Diff-seq generates a sequencing library that is enriched for loci that are polymorphic in the input DNA (Figure 1, Supplementary Figure S1). To achieve this enrichment, Diff-seq harnesses the mismatch cleavage activity of the CELII endonuclease (commercially available as Surveyor Nuclease) (23). First, a population of DNA molecules is thermally denatured and then reannealed by gradual return to 20°C, to create mismatch-containing heterohybrid molecules. S1 nuclease is used to eliminate poorly reannealed molecules and excess single-stranded DNA. Free 3′ ends are extended with ddCTP using TdT, which blocks them from participating in subsequent enzymatic steps. The reannealed DNA is then digested using Surveyor, which specifically cuts both strands 3′ of a mismatch position (23,24), resulting in dsDNA molecules with a reactive 3′ overhang at one end that should correspond to the mismatched base(s). Surveyor digestion is carried out in the presence of Ampligase to reduce non-specific Surveyor cleavage (36). The newly-generated 3′ ends are then extended with B-dCTP using TdT. These extended 3′ ends are then used as substrates for a ligation reaction that introduces: (i) the primer sequence for the forward Illumina sequencing read (along with some buffer sequence after the B-dCTP extension), (ii) unique molecular identifiers (UMIs) between the primer sequence and the buffer sequence and (iii) an AcuI (type IIS endonuclease) recognition site, oriented such that the cut site will be within the captured fragment. The ligation reaction is designed to capture fragments that had incorporated up to 3 B-dCTP nucleotides. AcuI restriction digestion then generates a homogeneously-sized library, eliminating potential PCR and sequencing size biases. After digestion, biotinylated fragments are captured using streptavidin magnetic beads. Then, while the library is still attached to the beads, a second ligation reaction introduces sequence for the reverse Illumina sequencing read. Finally, sequencing adaptors and library-specific indices are introduced via amplification directly from the bead-attached material. A small aliquot of this first round of amplification is used to monitor PCR saturation via qPCR with SybrGreen against the Illumina PhiX library, and determine the number of additional cycles remaining prior to saturation. After the second amplification, the final libraries are quantified by qPCR and then sequenced on an Illumina MiSeq.

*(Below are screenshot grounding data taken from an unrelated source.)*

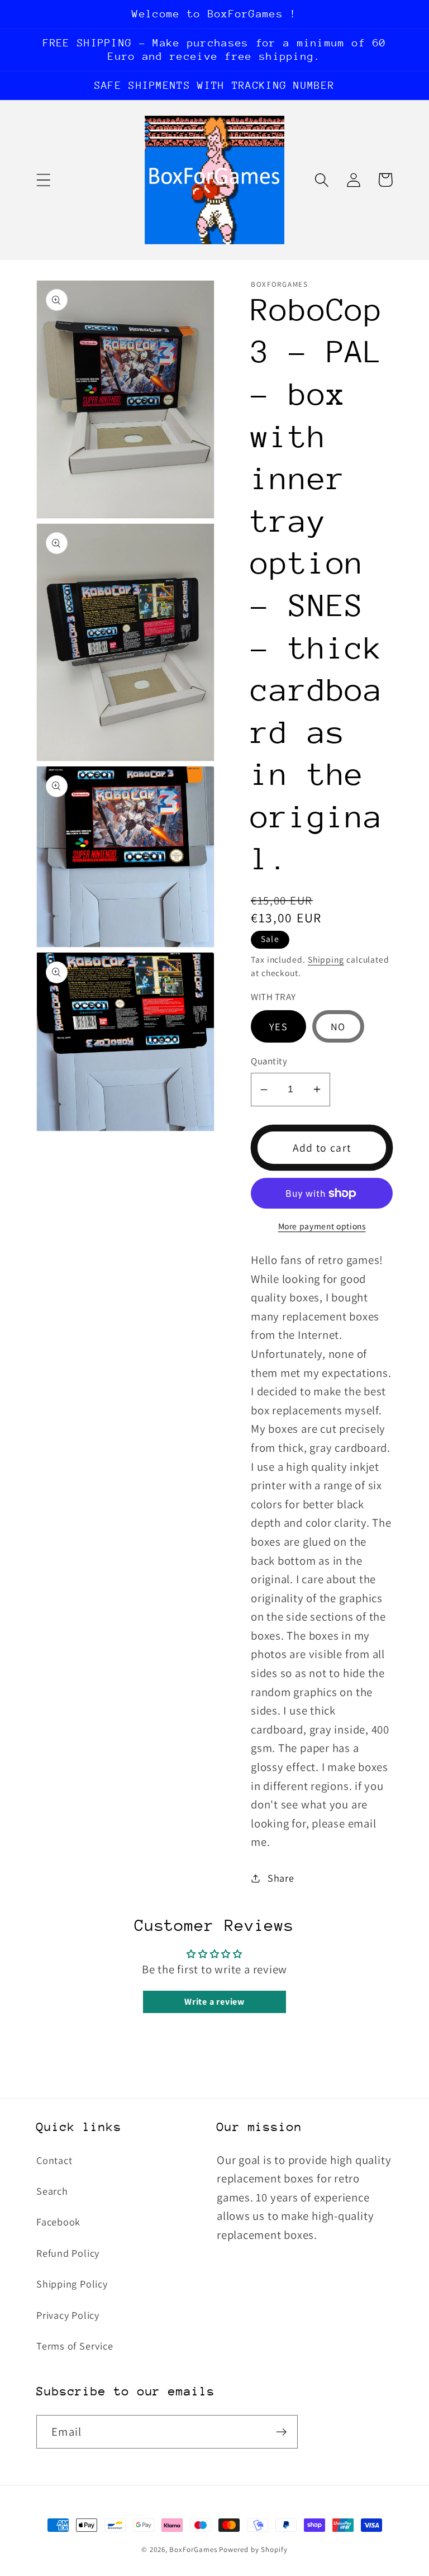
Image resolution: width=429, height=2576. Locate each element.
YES (278, 1026)
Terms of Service (74, 2345)
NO (338, 1026)
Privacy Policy (67, 2315)
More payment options (322, 1226)
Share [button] (281, 1877)
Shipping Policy (72, 2283)
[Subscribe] (281, 2432)
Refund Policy (67, 2253)
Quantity (269, 1061)
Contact (54, 2160)
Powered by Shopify (253, 2549)
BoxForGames (193, 2549)
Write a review (214, 2001)
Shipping (326, 959)
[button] (43, 180)
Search (52, 2191)
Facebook (58, 2221)
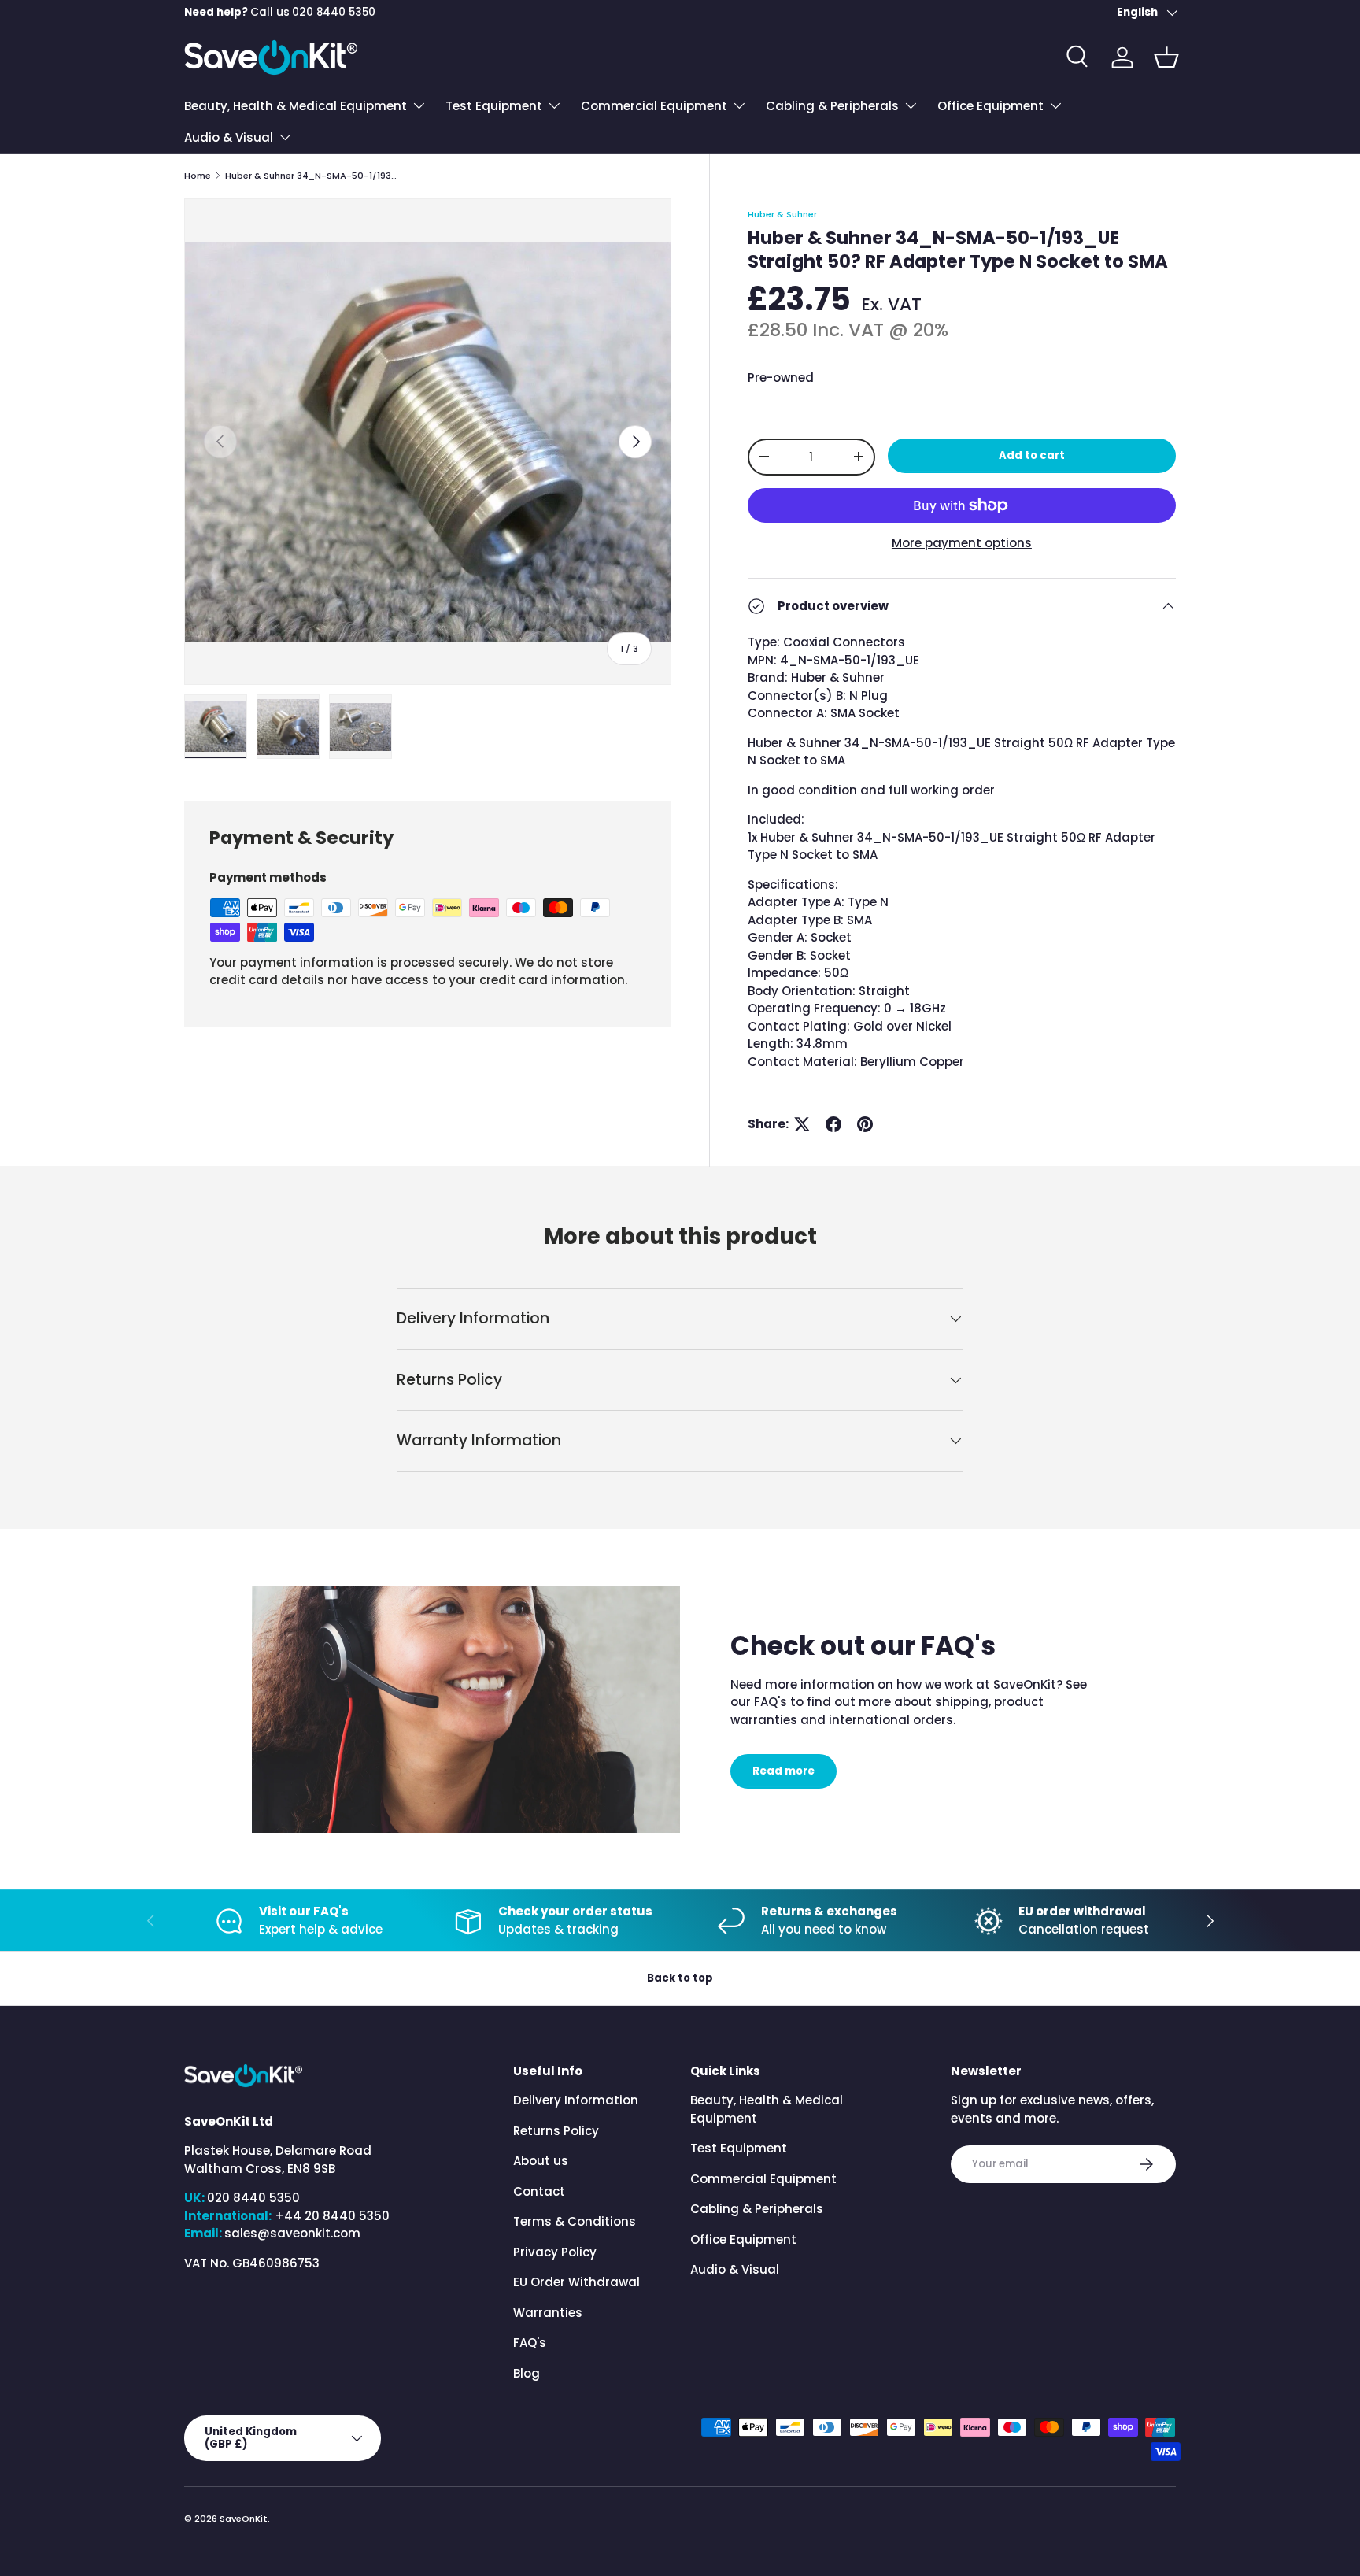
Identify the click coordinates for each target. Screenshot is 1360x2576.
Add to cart (1032, 455)
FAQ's (529, 2342)
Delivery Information (575, 2100)
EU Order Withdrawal (576, 2282)
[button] (1166, 57)
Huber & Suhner (782, 214)
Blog (526, 2373)
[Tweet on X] (802, 1124)
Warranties (547, 2312)
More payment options (962, 543)
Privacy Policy (555, 2252)
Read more (783, 1771)
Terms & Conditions (574, 2221)
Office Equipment (990, 106)
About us (540, 2160)
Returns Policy (556, 2131)
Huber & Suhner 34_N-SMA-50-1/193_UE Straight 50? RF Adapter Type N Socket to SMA (313, 176)
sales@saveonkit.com (292, 2233)
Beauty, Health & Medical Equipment (295, 106)
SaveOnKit (244, 2518)
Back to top (680, 1978)
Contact (539, 2191)
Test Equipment (493, 106)
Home (197, 176)
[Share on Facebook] (833, 1124)
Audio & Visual (228, 137)
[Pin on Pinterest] (865, 1124)
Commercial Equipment (654, 106)
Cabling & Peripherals (832, 106)
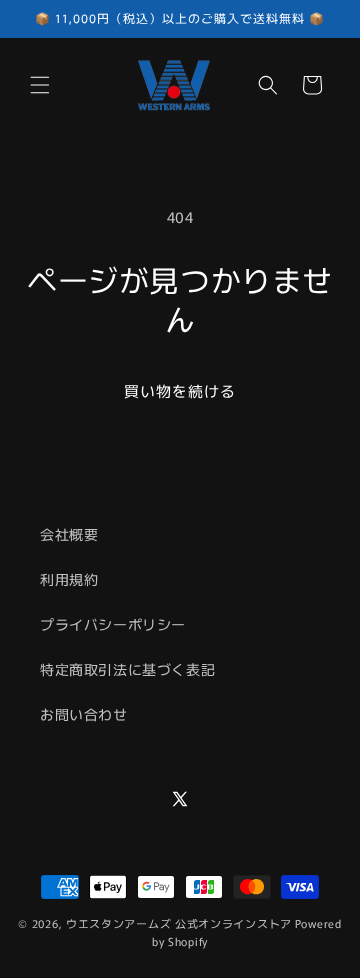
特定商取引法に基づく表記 (127, 669)
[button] (40, 85)
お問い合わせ (84, 714)
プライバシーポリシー (113, 624)
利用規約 (69, 579)
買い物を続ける (180, 390)
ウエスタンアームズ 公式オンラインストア (179, 923)
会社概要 (69, 534)
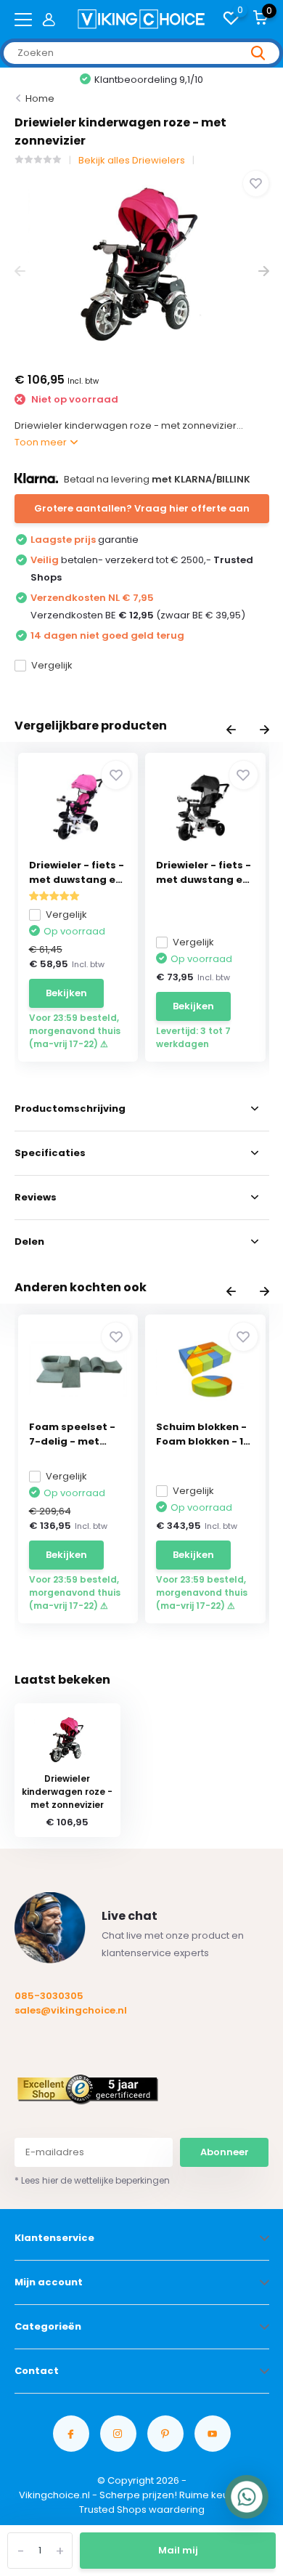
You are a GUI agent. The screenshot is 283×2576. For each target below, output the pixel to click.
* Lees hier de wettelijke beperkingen (92, 2180)
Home (39, 98)
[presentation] (20, 271)
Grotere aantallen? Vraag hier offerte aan (142, 508)
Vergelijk (52, 665)
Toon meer (42, 442)
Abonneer (224, 2152)
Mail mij (178, 2550)
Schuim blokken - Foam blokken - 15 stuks (203, 1434)
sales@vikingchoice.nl (71, 2010)
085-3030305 (49, 1996)
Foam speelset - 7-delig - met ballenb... (72, 1434)
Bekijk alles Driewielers (131, 160)
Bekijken (66, 993)
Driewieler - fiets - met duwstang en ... (76, 872)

The assay generates sequencing reads that align at and around variant positions (Supplementary Figures S2A and B). Supplementary Figure S2B shows the total coverage frequencies for a single mismatch case, and the fully-matched control. From the library structure (see Figure 1 and Supplementary Figure S1), we expected that the variant position should lie at the beginning of each processed, unaligned read, so we focused our efforts on calling variants on specific parts of the aligned read, rather than the whole read. We therefore converted the total coverage data to ‘Diff-seq coverage’, which we used for subsequent analyses. The first ligation step is designed to capture molecules extended with up to three biotinylated CTPs. However, even after G-trimming of the unaligned reads (see Materials and Methods), there is still uncertainty as to where within the next two or three bases the variant position lies when the reads start with G or GG, respectively, as the particular Gs may have been part of the extension, or may represent a variant base. Thus, we retained up to three consecutive bases (depending on their identity), located at the beginning of forward-aligned or at the end of reverse-aligned reads to generate the Diff-seq coverage track (Supplementary Figure S2C). Depending on the length of the extension, the context of the mismatch, as well as the identity of the variation itself, signal on neighboring positions can be comparable to the signal in the variant position, as shown in the next section.

The efficiency of the Diff-seq protocol, calculated as the number of unique molecules that mapped to the reference genome, divided by the calculated number of molecules present at the beginning of the experiment, was ∼0.00065% using 3 μg of starting material (Supplementary Table S2). We assumed that only half of the molecules made it into the library preparation (only the heterohybrids), and that each of these molecules could result in exactly two sequencing reads (each one capturing the mismatch site from different orientations). This second assumption holds true only for molecules with a single polymorphic site.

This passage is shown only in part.